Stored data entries
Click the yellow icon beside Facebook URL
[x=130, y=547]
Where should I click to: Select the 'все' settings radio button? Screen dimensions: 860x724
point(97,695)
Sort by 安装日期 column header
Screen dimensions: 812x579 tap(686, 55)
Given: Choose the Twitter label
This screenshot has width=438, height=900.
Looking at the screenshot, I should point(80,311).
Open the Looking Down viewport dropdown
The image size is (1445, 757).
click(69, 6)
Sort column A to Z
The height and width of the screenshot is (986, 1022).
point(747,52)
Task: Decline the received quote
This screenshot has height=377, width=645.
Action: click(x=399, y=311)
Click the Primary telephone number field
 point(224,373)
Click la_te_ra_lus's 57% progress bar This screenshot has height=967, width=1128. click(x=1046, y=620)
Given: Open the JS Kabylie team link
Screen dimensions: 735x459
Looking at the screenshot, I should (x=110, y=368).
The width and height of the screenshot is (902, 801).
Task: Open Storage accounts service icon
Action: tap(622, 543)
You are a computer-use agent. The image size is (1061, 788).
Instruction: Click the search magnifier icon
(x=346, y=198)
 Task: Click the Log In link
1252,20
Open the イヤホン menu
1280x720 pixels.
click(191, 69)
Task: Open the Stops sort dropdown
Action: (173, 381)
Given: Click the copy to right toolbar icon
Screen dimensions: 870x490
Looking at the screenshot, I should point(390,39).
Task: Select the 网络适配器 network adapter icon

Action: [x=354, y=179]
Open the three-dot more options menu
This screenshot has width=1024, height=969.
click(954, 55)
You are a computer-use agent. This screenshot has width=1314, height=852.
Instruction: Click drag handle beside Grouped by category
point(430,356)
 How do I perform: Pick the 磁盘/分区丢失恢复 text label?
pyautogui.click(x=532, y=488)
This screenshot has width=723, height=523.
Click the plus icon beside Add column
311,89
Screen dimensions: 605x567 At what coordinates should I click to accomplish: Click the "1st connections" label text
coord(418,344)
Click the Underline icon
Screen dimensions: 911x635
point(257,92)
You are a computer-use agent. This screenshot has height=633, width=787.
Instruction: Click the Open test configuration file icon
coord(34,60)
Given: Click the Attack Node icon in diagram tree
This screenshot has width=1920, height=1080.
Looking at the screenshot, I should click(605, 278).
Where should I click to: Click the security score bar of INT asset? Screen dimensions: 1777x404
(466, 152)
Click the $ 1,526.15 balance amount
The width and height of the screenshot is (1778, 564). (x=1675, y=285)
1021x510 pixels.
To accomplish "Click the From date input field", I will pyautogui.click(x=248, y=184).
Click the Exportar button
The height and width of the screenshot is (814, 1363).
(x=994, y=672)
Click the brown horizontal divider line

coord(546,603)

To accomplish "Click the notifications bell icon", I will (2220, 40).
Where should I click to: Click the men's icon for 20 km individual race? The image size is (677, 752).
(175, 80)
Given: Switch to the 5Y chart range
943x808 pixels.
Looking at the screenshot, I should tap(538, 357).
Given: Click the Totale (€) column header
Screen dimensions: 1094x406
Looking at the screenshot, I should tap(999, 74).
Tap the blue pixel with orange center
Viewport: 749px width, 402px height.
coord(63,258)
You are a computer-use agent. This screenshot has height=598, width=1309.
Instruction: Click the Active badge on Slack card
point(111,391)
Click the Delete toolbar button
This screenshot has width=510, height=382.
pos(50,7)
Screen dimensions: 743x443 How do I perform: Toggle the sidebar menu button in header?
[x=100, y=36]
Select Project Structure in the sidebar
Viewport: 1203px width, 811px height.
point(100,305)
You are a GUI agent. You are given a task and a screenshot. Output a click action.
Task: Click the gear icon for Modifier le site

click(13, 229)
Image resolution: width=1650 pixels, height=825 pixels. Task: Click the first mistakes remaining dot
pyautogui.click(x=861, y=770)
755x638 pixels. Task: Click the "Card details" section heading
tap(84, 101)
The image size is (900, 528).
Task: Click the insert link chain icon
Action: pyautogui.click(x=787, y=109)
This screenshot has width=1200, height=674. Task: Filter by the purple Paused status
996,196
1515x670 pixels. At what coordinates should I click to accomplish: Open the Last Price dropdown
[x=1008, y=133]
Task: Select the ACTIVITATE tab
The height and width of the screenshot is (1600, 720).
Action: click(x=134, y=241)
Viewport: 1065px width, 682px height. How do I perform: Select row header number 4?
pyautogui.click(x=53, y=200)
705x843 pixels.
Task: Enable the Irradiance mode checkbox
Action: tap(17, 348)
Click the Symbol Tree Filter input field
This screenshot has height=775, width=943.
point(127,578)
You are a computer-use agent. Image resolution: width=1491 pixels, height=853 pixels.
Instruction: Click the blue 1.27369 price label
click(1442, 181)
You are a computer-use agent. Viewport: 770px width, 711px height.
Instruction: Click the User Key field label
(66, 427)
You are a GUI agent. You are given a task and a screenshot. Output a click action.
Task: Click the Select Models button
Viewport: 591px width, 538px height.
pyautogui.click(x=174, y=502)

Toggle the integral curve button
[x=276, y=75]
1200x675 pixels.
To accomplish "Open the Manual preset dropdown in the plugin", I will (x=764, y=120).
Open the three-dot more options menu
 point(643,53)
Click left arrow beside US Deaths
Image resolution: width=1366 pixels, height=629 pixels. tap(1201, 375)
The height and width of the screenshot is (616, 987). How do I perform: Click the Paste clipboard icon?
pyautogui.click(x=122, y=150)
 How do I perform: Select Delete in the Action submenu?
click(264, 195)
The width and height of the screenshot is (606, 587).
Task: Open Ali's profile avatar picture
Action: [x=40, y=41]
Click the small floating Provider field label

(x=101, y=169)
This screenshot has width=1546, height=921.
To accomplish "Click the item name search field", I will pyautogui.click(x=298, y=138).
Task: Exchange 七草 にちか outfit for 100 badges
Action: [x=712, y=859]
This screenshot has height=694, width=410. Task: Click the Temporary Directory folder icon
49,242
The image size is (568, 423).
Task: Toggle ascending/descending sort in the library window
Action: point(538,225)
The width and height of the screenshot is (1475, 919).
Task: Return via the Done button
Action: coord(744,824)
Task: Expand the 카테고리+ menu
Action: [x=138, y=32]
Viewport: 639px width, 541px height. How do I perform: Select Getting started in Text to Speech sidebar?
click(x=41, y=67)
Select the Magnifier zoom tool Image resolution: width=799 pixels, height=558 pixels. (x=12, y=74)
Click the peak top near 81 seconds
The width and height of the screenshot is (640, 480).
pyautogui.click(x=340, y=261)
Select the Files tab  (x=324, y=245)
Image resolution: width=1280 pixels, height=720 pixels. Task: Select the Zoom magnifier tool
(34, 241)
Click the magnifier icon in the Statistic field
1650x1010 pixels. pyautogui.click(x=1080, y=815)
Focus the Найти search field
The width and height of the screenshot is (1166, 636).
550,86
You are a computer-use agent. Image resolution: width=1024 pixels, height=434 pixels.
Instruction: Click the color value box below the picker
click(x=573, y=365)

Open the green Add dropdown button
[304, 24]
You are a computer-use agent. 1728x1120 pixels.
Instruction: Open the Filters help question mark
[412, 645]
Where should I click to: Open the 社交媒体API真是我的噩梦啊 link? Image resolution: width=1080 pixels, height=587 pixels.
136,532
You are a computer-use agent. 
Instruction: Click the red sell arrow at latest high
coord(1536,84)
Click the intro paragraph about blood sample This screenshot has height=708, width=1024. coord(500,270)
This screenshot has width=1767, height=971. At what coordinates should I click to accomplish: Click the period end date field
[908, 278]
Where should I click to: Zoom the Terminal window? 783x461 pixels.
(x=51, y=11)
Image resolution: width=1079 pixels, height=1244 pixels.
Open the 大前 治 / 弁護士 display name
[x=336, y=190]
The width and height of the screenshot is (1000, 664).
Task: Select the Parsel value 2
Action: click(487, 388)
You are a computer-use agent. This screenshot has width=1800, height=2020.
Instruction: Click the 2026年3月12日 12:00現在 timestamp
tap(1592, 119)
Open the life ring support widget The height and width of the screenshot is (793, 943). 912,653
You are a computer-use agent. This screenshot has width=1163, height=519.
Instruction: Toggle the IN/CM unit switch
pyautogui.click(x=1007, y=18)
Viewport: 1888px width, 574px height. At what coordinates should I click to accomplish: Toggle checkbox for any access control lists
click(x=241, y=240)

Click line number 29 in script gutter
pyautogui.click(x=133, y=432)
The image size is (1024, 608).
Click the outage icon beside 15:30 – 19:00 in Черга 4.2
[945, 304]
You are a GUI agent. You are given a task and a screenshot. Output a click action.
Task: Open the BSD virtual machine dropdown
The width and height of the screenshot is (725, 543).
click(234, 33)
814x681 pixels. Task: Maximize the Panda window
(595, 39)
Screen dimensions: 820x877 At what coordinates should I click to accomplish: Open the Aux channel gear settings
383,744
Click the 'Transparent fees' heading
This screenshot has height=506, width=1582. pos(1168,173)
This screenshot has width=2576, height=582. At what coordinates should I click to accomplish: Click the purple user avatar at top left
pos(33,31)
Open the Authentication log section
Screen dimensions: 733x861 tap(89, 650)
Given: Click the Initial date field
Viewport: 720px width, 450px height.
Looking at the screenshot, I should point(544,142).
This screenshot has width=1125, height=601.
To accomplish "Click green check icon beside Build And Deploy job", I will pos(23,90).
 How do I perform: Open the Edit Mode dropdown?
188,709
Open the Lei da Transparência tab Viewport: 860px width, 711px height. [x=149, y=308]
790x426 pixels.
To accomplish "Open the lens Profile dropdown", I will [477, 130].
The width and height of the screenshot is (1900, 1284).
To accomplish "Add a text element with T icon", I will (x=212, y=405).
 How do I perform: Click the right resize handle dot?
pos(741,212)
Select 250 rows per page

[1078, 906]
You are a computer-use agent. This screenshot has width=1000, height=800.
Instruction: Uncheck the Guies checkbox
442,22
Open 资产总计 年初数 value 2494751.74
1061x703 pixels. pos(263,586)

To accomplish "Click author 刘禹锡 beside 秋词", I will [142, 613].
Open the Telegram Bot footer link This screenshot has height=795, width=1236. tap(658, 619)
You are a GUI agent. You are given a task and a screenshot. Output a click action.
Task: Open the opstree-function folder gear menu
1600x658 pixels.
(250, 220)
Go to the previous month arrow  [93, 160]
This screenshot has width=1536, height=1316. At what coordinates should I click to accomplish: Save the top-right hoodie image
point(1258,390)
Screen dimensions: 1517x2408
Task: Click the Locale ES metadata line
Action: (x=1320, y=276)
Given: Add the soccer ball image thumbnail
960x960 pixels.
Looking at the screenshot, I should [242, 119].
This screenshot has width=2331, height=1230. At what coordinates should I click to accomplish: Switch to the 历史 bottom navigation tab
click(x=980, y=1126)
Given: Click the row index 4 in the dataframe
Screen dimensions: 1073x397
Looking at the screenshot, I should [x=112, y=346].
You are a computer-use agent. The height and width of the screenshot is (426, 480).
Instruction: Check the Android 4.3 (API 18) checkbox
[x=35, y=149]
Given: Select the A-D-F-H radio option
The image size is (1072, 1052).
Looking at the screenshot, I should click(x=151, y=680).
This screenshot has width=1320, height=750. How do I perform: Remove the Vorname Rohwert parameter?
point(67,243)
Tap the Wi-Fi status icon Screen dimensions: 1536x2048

*TASK OBJECTIVE*:
Using the data above, repeat exactly the lines that begin at the line with "Instruction: Click the red" and end at the line with "Image resolution: width=1079", both ends included.

*EXPECTED ANSWER*:
Instruction: Click the red sell arrow at latest high
coord(1536,84)
Click the intro paragraph about blood sample This screenshot has height=708, width=1024. coord(500,270)
This screenshot has width=1767, height=971. At what coordinates should I click to accomplish: Click the period end date field
[908, 278]
Where should I click to: Zoom the Terminal window? 783x461 pixels.
(x=51, y=11)
Image resolution: width=1079 pixels, height=1244 pixels.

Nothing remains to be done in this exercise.